◆ **Consigne A**: Recopiez à l'identique le passage du texte sur la Seconde Guerre punique qui va de « Mais le véritable » jusqu'à « invalidés plusieurs fois. » inclus.
◆ **Consigne B**: Dans le texte sur la Seconde Guerre punique, de qui l'armée carthaginoise était-elle composée ? Répondez en une phrase, s'il vous plaît.
◆ **Consigne C**: Écrivez la suite du texte sur la Seconde Guerre punique à partir de sa dernière ligne.

╭─ Texte fourni

La Seconde
Guerre punique (218-202 avant J.C.) vit Hannibal amener Rome au seuil de la
défaite. L’armée de Carthage s’est promenée dans toute l’Italie comme chez elle
[au lieu d’affronter Rome, NdT]. Bien sûr, à la fin, le consul Publius
Cornelius Scipio Agricanus l’Aîné [Scipion l’Africain, NdT] réussit à passer en
Afrique, détruisit les armées carthaginoises, vainquit l’invincible Hannibal,
et dicta la paix à Carthage [Note d'H. Genséric : il détruisit totalement Carthage et massacra sa population : ce fut le premier génocide historiquement prouvé [1]. La paix romaine ressemble fort à la Pax Americana, telle qu'elle a été appliquée au Viet Nam, en Afghanistan, en Irak, en Syrie, en Libye...].
Mais le véritable vainqueur d’Hannibal ne fut pas Scipion,
brillant tacticien, mais Fabius Maximus Cunctator (le Temporisateur),
remarquable stratège et homme politique hors du commun. Fabius Maximus resta
très influent, même quand il n’exerçait aucun rôle officiel. Son autorité
personnelle fut renforcée par son élection au pontificat [position religieuse,
NdT], et à la place de sénateur Princeps. Ses protégés et les membres
de sa famille devinrent consuls, tandis que les sacrifices offerts par ses
adversaires ne furent pas agréés par les Dieux, au point que les résultats des
élections furent invalidés plusieurs fois.
Quelle était la stratégie de Fabius Maximus ?
C’était la meilleure solution tactique pour combattre Hannibal. L’armée
carthaginoise n’avait rien à voir avec celle de Rome. L’armée romaine était
constituée de citoyens (engagés et conscrits), tandis que l’armée carthaginoise
ne comprenait, elle, que des mercenaires. Sous le commandement d’un brillant
général comme Hannibal, elle était redoutable, et les Romains subirent des
défaite catastrophique l’une après l’autre pendant les premières années de
la guerre. Hannibal savait comment augmenter ses forces, non seulement en
enrôlant les Gaulois belliqueux de la plaine du Pô, mais aussi en négociant le
retournement des alliés de Rome en Italie centrale et méridionale. Ainsi chaque
défaite de Rome signifiait la destruction d’une armée entière, ce qui était
très douloureux (Carthage perdit quelques uns de ses citoyens-mercenaires, mais
Rome perdit beaucoup de sa propre population), mais aussi la perte d’encore
plus d’alliés.
Et malgré cela Fabius Maximus avait vu juste : il
fallait priver Hannibal de toute opportunité de gagner des batailles. L’armée
romaine devait contrecarrer les manœuvres d’Hannibal par sa présence,
s’attaquer à des petits détachements isolés, venir à l’aide des alliés loyaux
et, dès que possible, punir les traîtres. Mais surtout, éviter toute grande
bataille. Une seule fois, les consuls élus pour l’année 216 avant J.C.

╰─
╭─ Données saisies

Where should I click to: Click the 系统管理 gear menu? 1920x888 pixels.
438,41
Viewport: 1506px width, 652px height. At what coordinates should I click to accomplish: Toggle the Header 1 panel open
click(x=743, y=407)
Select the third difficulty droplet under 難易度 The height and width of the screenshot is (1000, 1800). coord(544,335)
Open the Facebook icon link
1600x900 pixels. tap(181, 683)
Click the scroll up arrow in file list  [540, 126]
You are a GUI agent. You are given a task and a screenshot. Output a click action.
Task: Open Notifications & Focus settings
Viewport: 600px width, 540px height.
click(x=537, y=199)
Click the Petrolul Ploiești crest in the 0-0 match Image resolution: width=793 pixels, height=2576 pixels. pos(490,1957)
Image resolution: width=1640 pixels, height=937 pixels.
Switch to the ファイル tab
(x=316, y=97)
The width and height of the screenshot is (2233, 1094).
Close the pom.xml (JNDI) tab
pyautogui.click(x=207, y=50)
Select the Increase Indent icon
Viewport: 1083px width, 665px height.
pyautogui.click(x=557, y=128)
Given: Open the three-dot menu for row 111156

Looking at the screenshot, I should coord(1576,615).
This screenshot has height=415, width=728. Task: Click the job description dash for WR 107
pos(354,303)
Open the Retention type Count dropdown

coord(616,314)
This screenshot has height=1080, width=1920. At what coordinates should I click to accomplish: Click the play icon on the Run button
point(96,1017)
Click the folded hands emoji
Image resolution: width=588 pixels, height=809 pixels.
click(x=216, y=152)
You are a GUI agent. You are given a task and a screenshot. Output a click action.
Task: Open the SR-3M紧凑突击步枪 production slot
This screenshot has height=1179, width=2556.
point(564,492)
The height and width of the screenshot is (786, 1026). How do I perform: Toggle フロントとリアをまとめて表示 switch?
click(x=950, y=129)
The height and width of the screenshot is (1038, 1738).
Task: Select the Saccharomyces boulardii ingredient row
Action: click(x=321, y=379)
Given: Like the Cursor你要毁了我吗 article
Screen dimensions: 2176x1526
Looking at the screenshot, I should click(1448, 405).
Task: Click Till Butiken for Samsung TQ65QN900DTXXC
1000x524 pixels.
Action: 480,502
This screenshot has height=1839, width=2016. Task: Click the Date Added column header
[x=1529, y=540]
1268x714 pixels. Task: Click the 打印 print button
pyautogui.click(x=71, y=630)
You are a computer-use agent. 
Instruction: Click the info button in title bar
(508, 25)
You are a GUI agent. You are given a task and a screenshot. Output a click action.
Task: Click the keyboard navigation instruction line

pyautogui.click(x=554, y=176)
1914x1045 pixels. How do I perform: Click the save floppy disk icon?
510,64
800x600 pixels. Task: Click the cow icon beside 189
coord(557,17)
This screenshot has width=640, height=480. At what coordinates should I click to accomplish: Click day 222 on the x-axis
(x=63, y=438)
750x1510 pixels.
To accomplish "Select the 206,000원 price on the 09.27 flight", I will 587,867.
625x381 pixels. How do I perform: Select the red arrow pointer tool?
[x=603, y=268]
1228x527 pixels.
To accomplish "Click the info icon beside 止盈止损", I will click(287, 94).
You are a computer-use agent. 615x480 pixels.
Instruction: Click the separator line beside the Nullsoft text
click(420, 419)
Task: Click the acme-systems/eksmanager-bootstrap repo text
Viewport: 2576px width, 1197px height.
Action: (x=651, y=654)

╰─

◆ **Résultat obtenu A**:
Mais le véritable vainqueur d’Hannibal ne fut pas Scipion,
brillant tacticien, mais Fabius Maximus Cunctator (le Temporisateur),
remarquable stratège et homme politique hors du commun. Fabius Maximus resta
très influent, même quand il n’exerçait aucun rôle officiel. Son autorité
personnelle fut renforcée par son élection au pontificat [position religieuse,
NdT], et à la place de sénateur Princeps. Ses protégés et les membres
de sa famille devinrent consuls, tandis que les sacrifices offerts par ses
adversaires ne furent pas agréés par les Dieux, au point que les résultats des
élections furent invalidés plusieurs fois.

◆ **Résultat obtenu B**: L'armée carthaginoise ne comprenait que des mercenaires.

◆ **Résultat obtenu C**:
décidèrent d’abandonner cette stratégie et attaquèrent le campement d’Hannibal
à Cannes [en Apulie, Italie du Sud, dans le camp romain :
45 000 morts sur 80 000 combattants, 29 tribuns et 80
sénateurs, 15 000 prisonniers , NdT] Ce fut un tel désastre,
qu’il faudra attendre que Rome arrive à son apogée, près de six siècles plus
tard, pour retrouver une catastrophe semblable : la bataille d’Andrinople,
en 378, au cours de laquelle l’Empereur Valens mourut à la tête de son
infanterie. Rome usa les forces d’Hannibal, pendant dix ans, en suivant la
stratégie de Fabius Maximus. Et c’est seulement alors que les victoires de
Scipion devinrent possibles. Et même alors, le Temporisateur s’opposa à la
reprise des opérations d’envergure, pensant qu’il pourrait en finir avec
Hannibal et Carthage sans trop de pertes, surtout depuis que, faute de
victoires, l’armée des mercenaires s’étiolait et perdait sa discipline, et que
la méfiance montait entre Carthage et Hannibal. Une bataille, c’est toujours un
risque, après tout.
Aujourd’hui, nous voyons que la Russie adopte la même
attitude face aux États-Unis.
Cette stratégie russe ne date pas d’aujourd’hui, elle
a déjà permis de survivre aux terribles années 1990 et de retrouver
suffisamment de puissance pour répondre au défi lancé par Washington.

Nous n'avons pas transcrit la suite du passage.